Some might expect a team with three freshman guards in Bernard, Trevor Hudgins and Xavier Rhodes, to show a lack of maturity when the lights shine the brightest. Bernard and Rhodes are each less than a year removed from being the best player on their respective high school teams, while Hudgins, who redshirted last season, played a similar role two years ago.

 

Instead, the freshmen and the team as a whole tend to seek the hottest hand when Northwest needs a shot to fall.

 

“It doesn’t matter if someone’s scoring 20 or if someone doesn’t have a point,” Bernard said. “We’re all a team player. We play as a family. Whoever’s hot, we just give them the ball.”

 

The selfless attitude displayed on the court is a reflection of the culture established within the program. Over the last half-decade or so, the team has been defined by an unselfish style of play that has resulted in historic success.

 

“I’m a big believer in-- I’m about to spit some knowledge here-- in finding people’s greatest strengths and then getting them to play towards just those strengths,” McCollum said. “When you tell kids, and kids want to know just like adults want to know, ‘What can I do? What can I be great at?’ Do it all the time, and if you don’t do it, I’m going to scream and yell at you. I think that’s what creates a lot of unselfishness. Guys know who they are and what their strengths are and they play towards those strengths constantly.”

 

McCollum highlighted the fact that Northwest seeks unselfishness when in the recruiting phase.
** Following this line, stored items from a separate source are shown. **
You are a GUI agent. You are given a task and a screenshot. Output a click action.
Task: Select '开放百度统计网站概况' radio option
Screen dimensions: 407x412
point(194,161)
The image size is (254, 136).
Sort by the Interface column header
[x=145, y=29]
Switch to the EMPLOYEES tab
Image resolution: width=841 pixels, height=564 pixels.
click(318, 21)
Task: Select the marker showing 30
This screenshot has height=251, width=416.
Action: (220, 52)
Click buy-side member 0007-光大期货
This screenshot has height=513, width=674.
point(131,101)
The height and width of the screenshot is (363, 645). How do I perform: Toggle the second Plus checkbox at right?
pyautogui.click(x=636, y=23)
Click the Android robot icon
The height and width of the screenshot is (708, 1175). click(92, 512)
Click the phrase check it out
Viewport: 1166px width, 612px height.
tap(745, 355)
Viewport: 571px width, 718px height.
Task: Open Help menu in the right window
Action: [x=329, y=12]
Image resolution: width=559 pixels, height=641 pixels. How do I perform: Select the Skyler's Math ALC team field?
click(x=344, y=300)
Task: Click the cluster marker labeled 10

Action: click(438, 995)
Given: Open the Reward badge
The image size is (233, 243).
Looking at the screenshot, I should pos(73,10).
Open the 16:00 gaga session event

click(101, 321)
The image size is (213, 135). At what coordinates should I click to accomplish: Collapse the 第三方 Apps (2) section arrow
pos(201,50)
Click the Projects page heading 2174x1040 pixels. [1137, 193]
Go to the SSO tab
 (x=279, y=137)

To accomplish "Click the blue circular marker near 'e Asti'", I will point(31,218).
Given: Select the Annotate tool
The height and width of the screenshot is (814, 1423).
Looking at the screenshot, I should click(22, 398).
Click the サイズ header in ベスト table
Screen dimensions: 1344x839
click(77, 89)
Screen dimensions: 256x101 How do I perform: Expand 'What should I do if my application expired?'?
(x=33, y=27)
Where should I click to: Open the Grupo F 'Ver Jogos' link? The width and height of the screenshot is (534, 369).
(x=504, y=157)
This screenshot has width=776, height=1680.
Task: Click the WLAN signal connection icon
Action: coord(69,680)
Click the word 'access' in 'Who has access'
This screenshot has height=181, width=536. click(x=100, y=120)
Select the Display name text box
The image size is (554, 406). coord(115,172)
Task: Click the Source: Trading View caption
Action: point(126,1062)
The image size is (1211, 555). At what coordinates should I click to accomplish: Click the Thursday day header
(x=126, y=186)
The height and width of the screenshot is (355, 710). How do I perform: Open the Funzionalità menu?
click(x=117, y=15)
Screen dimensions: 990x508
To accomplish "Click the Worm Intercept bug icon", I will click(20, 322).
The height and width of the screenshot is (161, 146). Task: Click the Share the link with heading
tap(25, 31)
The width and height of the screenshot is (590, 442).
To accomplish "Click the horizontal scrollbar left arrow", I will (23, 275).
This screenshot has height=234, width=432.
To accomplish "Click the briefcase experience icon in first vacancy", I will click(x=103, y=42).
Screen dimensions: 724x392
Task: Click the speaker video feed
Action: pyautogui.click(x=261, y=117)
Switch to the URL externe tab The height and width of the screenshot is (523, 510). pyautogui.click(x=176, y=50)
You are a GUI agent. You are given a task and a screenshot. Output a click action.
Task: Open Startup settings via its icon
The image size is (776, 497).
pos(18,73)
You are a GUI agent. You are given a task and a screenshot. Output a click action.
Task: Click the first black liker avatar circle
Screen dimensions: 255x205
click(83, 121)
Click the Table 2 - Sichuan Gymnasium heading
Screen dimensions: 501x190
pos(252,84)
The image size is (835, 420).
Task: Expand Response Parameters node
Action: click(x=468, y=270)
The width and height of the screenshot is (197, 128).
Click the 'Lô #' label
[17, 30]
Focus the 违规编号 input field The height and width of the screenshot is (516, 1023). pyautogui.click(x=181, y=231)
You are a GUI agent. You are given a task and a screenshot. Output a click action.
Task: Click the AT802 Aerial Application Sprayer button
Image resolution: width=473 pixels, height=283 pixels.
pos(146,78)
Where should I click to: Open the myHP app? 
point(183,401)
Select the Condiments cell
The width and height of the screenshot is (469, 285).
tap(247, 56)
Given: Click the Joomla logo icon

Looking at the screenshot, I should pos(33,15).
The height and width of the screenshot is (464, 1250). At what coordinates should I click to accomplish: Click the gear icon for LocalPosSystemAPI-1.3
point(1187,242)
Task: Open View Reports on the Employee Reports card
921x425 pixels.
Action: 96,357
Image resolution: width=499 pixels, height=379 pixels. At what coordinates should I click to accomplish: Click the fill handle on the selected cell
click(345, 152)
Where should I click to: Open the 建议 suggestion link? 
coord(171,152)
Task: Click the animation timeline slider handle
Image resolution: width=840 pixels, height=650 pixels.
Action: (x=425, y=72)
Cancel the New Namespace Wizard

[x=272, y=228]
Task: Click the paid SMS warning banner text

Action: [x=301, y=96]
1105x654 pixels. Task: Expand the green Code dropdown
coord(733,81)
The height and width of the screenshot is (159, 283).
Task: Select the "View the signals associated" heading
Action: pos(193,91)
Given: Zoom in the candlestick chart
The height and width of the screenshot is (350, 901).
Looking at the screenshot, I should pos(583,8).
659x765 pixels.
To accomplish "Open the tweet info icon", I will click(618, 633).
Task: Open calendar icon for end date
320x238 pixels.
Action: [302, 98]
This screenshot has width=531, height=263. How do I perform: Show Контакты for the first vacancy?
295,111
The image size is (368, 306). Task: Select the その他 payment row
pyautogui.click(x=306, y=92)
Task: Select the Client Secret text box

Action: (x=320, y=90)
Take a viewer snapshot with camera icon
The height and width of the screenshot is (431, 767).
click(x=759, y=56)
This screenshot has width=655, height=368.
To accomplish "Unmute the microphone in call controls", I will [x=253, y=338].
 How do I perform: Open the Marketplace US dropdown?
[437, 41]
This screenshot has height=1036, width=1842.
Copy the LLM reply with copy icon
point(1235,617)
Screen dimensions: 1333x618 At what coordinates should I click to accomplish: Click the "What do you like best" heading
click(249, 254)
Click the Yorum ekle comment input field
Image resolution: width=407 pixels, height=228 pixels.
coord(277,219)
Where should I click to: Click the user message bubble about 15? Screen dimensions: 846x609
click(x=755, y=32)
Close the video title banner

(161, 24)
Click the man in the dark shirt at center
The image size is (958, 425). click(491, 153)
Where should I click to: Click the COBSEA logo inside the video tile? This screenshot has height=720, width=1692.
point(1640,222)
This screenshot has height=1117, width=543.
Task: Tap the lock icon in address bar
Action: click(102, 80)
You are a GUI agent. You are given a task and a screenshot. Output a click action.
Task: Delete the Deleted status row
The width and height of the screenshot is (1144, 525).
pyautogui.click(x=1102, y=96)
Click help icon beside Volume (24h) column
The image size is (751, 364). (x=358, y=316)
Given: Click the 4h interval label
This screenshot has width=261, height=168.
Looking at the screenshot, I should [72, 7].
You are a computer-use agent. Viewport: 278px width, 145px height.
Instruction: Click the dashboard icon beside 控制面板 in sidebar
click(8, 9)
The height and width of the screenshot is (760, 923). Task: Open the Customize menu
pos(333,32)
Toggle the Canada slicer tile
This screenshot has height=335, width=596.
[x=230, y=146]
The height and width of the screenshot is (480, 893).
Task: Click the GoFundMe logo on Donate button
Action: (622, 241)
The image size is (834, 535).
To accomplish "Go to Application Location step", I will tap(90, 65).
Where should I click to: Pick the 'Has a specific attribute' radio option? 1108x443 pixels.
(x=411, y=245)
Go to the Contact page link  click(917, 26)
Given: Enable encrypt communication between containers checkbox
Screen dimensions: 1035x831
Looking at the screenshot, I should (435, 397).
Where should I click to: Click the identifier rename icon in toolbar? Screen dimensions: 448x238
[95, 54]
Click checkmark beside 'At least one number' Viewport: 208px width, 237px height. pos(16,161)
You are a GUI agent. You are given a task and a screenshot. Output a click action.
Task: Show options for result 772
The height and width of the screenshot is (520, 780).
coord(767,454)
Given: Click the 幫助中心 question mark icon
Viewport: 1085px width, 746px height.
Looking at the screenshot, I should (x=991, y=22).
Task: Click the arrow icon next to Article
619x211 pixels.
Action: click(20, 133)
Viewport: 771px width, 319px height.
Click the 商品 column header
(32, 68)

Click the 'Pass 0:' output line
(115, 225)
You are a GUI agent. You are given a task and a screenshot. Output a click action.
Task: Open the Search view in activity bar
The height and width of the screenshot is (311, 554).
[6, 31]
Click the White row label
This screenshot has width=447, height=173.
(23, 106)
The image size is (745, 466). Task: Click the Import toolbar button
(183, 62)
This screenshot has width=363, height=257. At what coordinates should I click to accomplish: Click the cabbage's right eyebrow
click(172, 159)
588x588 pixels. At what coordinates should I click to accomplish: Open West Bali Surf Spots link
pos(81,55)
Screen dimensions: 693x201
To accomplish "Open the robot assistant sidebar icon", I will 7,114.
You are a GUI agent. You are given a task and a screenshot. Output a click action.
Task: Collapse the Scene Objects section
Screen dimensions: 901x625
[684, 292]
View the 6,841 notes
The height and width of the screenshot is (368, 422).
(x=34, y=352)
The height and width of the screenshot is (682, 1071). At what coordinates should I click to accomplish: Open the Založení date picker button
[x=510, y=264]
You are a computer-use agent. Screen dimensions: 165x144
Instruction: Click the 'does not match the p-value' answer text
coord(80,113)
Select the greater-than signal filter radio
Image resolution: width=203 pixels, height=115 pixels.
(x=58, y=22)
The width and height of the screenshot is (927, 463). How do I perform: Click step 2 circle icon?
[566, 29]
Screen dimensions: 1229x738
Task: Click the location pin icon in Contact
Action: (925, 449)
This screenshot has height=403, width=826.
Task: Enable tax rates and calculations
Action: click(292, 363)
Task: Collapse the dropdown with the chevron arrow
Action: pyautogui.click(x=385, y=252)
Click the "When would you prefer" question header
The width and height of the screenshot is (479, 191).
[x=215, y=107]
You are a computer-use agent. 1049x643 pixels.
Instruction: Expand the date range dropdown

In short, Northwest recruits selfless players to play selfless basketball.

 

“We’ve got 11 guys, I’ve used six or seven scholarships, I’ve got 10 that I can use,” McCollum said. “We like specific people that can handle it. This program is not, is not for everybody. It’s not. It’s a tough program to be in because you’ve got to give and give and give.”

 

In all, the Bearcats battled selflessly through a too-close-for-comfort second half against Emporia and excited Bearcat Arena with a win, and perhaps more importantly, a better understanding of themselves.

 

Northwest did not shoot as well as it could have, hitting 44 percent of its shots. The team allowed Emporia State to hang around longer than wanted and gave up second-chance points more often than it should have.

 

Still, the Bearcats made shots when they needed to the most, or more accurately, found the player who could when they needed to the most, and extended their winning streak to 15 games in the process.

 

Northwest will look to extend its streak to 16 Jan. 12 against Washburn.

 

“Where we’re at in regards to a result, from an external standpoint, has probably exceeded a lot of expectations,” McCollum said. “I guess I don’t view it necessarily as that, it’s more, ‘Are we improving? Are we competing?’ ...I thought we played fantastic tonight, and now we’re going to play fantastic again on Saturday.”